Жизнь в приюте не была сладкой, особенно для Мари
Гезал. Она жила там с рождения, но так и не смогла смириться с тем, что как
только появилась на свет, то сразу стала не нужна. Девушка слышала, что и в
доме малютки о ней не особенно заботились, считали, что долго не протянет. Мари
выжила всем назло.
Нашёлся благотворительный фонд, который собрал денег
на операцию. Сердечко подлатали, и она стала бы вполне здорова, если бы не ещё
одна болезнь. Впрочем, со вторым заболеванием жить можно.
Редкий синдром Карсанера всегда оставлял особую
отметину на теле. Гезал не повезло больше всех, белое пятно почти на половину
лица расползалось от края волос на лбу, пересекало глаз и стекало по щеке
словно крупными потёками. Таких, как она, называли омегами.
Мари внешне была красива, но из-за болезни к ней
прочно прикрепилось прозвище Дефективная. Ведь с таким синдромом даже косметику
применять нельзя, чтобы не быть уродливым фриком. Омег и альф в их стране не
особо жаловали.
Впрочем, её не били, а насмешки в свой адрес Мари
стойко терпела. Думала, что мучиться осталось недолго. Ей исполнилось
девятнадцать лет, а через два месяца она получит документ о специальном
образовании. Тогда сможет выйти из приюта-колледжа. Дальше можно жить в
собственной квартире и работать.
Омегу возьмут разве что официантом или полотёром. Мари
почти получила образование младшего повара и надеялась на эту должность.
«Меня возьмут на работу, обязательно возьмут. Мой
синдром — хорошее подспорье, ни особых дней, ни беременностей», — грустно
улыбнулась Мари, идя по коридору первого этажа их приюта. Гезал только делала
вид, что ей хорошо, а на самом деле хотелось выть от тоски. С её проблемами она
навсегда останется одинокой. Кому нужна бесплодная супруга? Альфу в пару найти
трудно.
За размышлениями Мари не заметила, как дошла до
кабинета директора. Сегодня сюда по очереди вызывали всех студентов. Девушка
уже знала причину, но думала, что сможет уговорить чиновников отпустить её.
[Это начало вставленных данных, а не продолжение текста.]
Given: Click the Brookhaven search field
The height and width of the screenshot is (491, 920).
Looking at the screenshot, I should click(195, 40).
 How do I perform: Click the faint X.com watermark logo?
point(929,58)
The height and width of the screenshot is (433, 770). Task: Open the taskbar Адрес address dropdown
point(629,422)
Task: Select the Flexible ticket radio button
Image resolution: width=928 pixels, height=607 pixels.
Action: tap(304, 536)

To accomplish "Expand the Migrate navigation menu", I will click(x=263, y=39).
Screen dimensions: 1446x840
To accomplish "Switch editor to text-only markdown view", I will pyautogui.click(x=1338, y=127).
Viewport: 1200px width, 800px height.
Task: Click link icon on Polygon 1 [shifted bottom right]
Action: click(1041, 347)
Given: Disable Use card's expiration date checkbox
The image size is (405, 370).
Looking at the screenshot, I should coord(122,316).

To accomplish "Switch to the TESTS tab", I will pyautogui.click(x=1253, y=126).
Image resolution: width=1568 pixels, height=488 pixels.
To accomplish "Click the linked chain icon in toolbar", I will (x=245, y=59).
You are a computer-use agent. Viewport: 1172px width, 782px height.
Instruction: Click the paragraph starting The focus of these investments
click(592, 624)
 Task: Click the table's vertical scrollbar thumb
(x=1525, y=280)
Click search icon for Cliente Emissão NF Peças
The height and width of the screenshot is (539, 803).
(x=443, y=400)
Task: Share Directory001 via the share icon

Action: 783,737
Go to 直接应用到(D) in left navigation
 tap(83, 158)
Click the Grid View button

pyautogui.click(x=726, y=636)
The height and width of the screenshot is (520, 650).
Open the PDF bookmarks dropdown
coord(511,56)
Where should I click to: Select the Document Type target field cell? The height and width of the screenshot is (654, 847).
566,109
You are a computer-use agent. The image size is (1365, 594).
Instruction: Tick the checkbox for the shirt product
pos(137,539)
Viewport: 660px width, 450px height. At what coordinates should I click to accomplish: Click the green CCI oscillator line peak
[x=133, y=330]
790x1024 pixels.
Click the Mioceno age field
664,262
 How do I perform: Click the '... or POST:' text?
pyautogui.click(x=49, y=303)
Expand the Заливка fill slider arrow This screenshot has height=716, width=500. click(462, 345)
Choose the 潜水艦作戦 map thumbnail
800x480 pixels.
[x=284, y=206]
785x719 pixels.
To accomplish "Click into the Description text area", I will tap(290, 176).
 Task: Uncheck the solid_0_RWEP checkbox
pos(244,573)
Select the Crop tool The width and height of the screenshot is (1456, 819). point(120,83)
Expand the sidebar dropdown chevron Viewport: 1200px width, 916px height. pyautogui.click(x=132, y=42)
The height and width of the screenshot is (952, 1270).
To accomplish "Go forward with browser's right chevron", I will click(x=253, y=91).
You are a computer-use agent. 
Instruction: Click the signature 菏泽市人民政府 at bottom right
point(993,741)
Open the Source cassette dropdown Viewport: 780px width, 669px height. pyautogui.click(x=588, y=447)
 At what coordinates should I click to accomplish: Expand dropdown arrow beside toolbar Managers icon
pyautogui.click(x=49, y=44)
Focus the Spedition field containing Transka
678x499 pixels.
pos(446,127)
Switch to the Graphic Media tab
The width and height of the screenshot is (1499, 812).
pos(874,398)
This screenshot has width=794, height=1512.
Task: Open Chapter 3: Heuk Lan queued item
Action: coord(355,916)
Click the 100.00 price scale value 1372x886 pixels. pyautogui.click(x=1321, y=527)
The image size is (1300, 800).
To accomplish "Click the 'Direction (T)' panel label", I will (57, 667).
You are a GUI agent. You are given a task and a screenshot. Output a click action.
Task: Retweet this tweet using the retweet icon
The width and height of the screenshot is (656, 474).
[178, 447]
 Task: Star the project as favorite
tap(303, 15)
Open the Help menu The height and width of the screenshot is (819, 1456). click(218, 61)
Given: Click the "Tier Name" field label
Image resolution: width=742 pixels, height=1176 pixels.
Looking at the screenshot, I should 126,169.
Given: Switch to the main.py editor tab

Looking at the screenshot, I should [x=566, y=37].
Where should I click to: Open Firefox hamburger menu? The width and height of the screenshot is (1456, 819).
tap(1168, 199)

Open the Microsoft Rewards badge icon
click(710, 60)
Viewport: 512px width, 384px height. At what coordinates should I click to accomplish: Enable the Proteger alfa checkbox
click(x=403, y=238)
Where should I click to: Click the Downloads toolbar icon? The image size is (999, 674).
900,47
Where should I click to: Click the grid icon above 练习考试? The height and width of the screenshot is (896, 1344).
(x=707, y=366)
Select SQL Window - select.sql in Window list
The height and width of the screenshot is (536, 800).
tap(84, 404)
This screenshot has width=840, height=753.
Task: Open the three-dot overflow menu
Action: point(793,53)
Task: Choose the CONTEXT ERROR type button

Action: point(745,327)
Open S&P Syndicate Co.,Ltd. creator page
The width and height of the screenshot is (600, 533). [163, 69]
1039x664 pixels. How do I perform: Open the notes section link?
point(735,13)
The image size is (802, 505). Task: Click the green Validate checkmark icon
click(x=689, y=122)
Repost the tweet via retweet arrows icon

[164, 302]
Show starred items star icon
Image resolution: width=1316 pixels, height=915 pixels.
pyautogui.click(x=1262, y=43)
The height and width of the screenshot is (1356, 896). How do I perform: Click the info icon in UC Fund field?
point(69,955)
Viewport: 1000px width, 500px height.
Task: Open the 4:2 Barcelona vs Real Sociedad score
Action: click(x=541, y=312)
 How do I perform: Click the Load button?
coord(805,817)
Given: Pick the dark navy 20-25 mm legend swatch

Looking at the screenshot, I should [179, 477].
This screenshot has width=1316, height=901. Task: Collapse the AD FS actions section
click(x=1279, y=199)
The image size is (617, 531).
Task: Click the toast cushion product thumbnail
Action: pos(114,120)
Постучав в дверь, она дождалась разрешения войти,
смело шагнула за порог кабинета и улыбнулась здороваясь. За массивным столом
сидел грустный директор Умфра, которого отправляли на пенсию.
— Присаживайся, Мари, — ласково сказал директор и
тряхнул головой, отчего два его подбородка затряслись, как желе. Девушка
подавила смешок, глядя на это. Толстого Умфру иначе как бульдогом, не называли.
Последовав просьбе директора, Мари опустилась на стул
и уставилась на представителя опеки, высокого седого мужчину с грозным
вытянутым лицом.
— Итак, Мари Гезал, я правильно понял? — девушка
кивнула. — Меня зовут мистер Сашипас. Я хочу сообщить тебе, что приют-колледж
расформировывают. Принято решение укрупнить другие заведения подобного типа.
Это здание мэрия уже продала. Опеке над сиротами дали время, чтобы мы вас
рассовали по другим колледжам страны. Мы должны управиться за неделю.
Мари проследила, как Сашипас открывает её личный
планшет, бегло читает первую страницу и хмурится. Гезал показалось, что в её
личном деле написаны преступления, по которым должны немедленно судить.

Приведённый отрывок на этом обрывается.